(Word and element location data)

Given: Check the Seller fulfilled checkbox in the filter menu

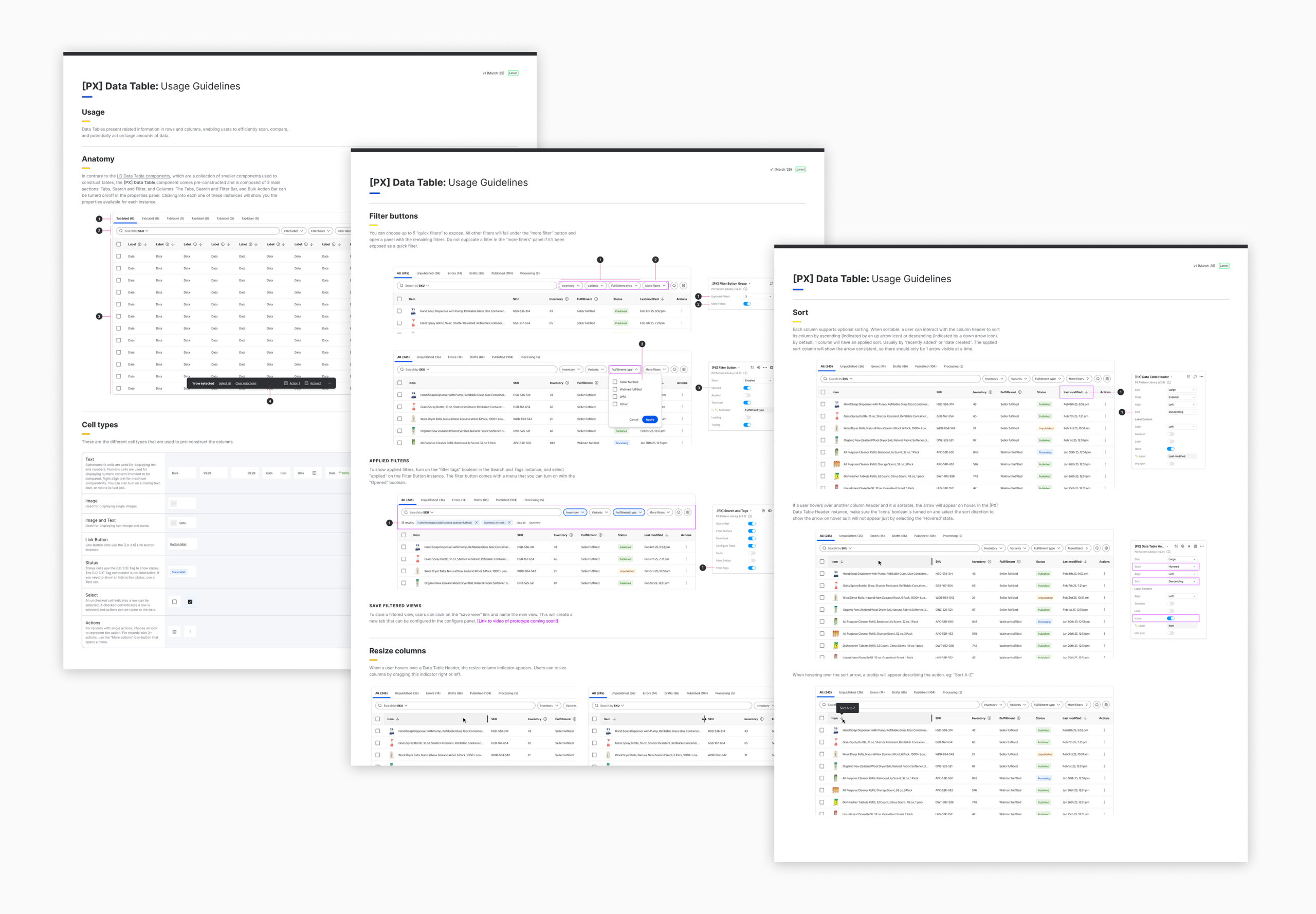Looking at the screenshot, I should tap(614, 381).
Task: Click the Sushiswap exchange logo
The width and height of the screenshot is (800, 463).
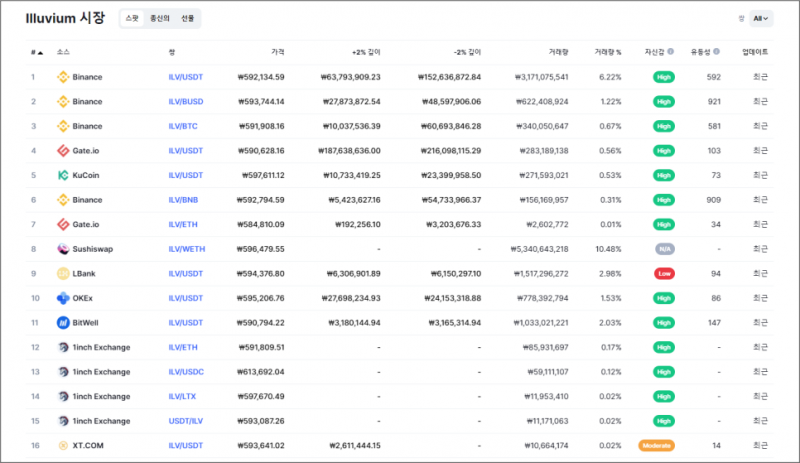Action: (x=63, y=249)
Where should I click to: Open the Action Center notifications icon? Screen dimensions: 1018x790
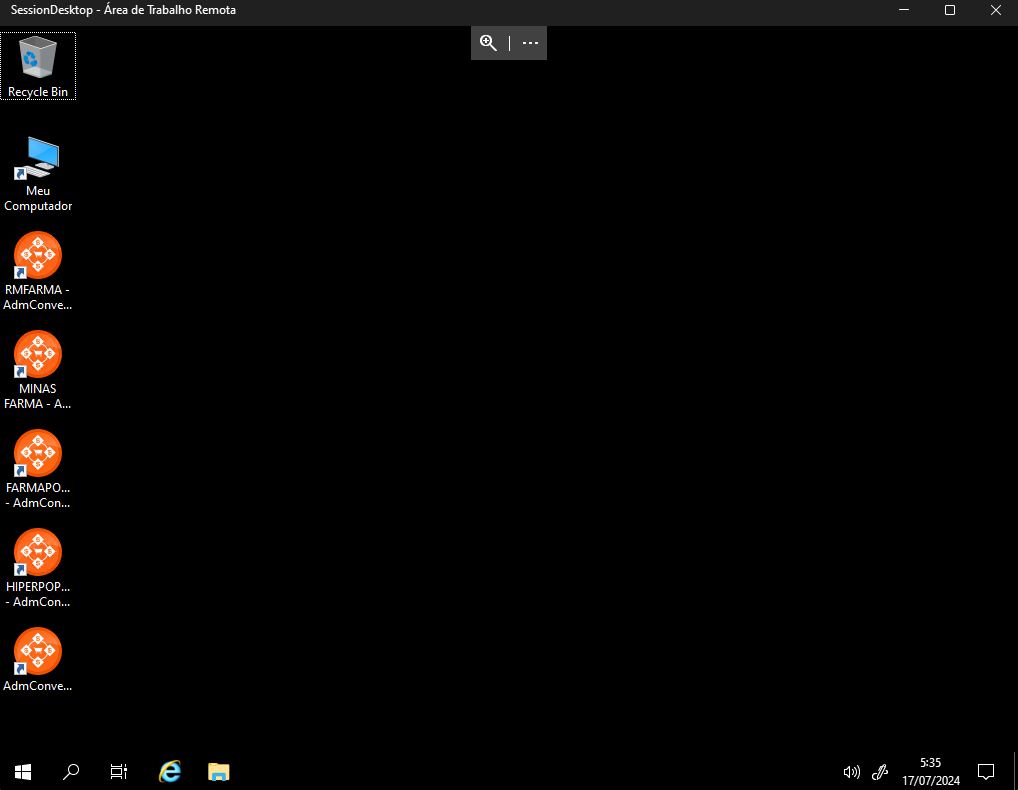coord(986,771)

§ STATED EXERCISE: Update all of the lines by changing "checkbox" to "check box" and leaving everything else unchanged. Leave the pictures out of your answer.

§ FINAL RESULT:
Given: Check the Seller fulfilled check box in the filter menu

Looking at the screenshot, I should tap(614, 381).
Task: Click the Sushiswap exchange logo
The width and height of the screenshot is (800, 463).
Action: (x=63, y=249)
Where should I click to: Open the Action Center notifications icon? Screen dimensions: 1018x790
coord(986,771)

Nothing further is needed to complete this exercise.